Problem to work on → The result should hold only the lines from the one with "Task: Open the Simple product type dropdown" through the final line of the data below, transcribed exactly, pictures left out.

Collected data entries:
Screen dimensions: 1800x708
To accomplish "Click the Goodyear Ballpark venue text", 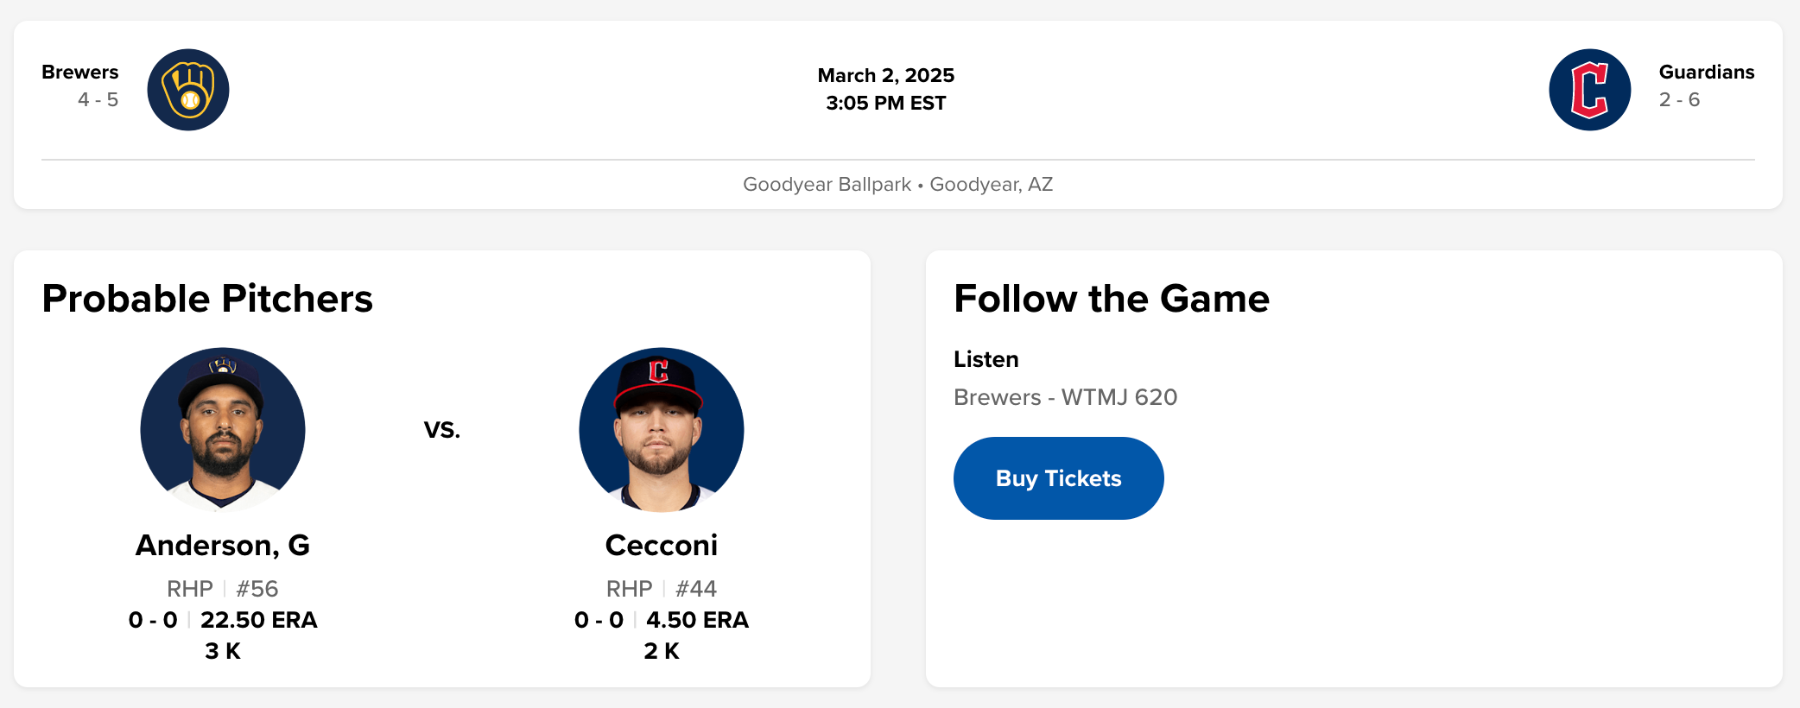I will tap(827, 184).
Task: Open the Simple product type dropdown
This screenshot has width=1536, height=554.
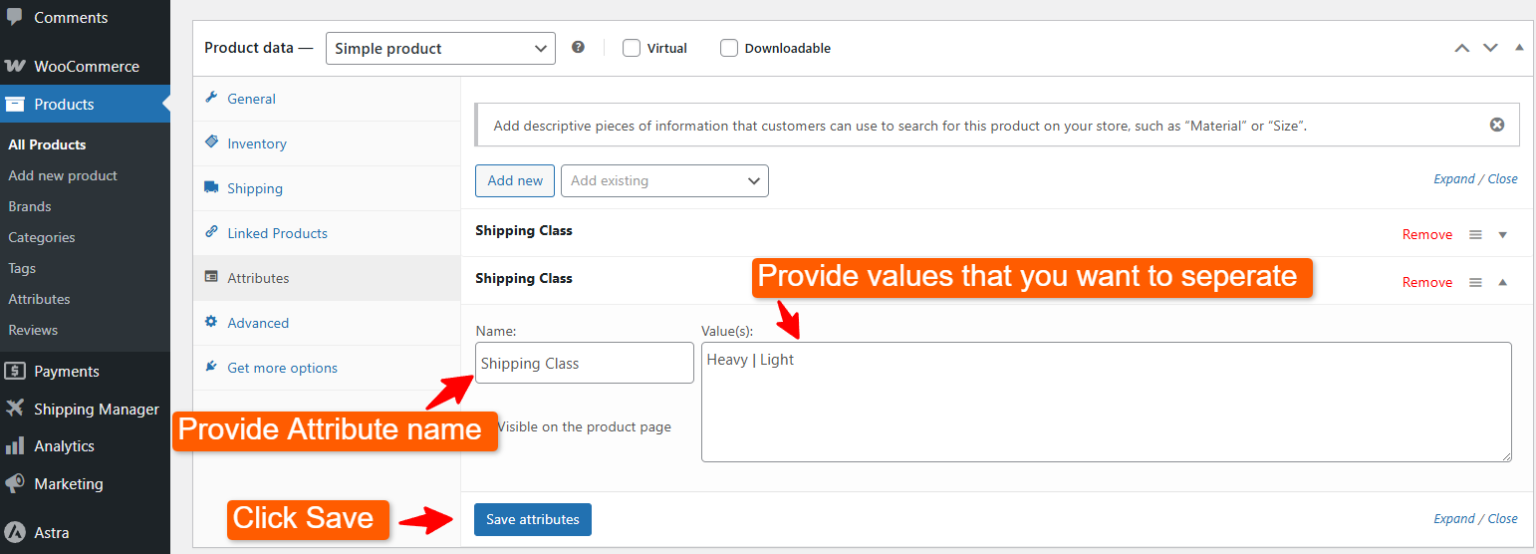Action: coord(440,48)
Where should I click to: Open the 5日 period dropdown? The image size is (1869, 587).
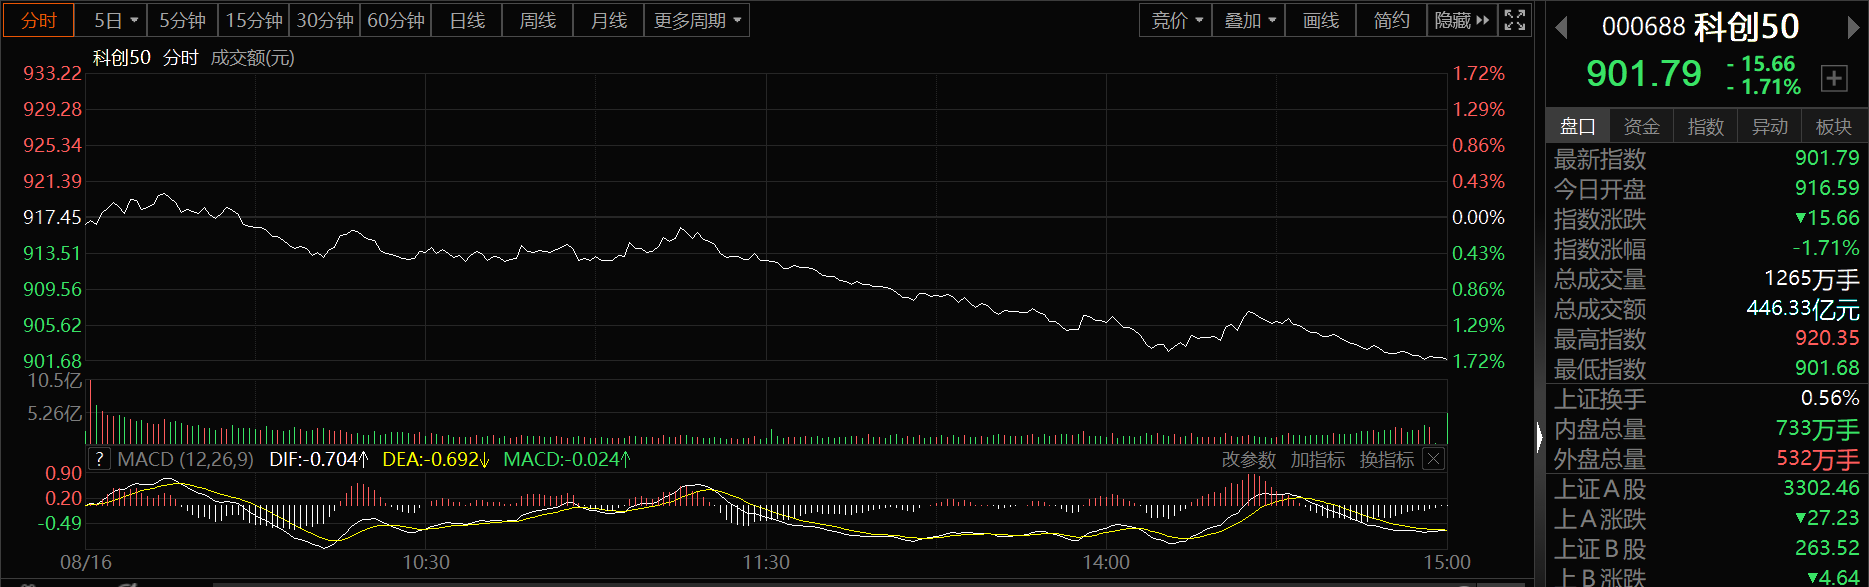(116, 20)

Result of this task →
Task: Open the Simple product type dropdown
This screenshot has width=1536, height=554.
Action: coord(440,48)
Where should I click to: Open the 5日 period dropdown? The image size is (1869, 587).
(116, 20)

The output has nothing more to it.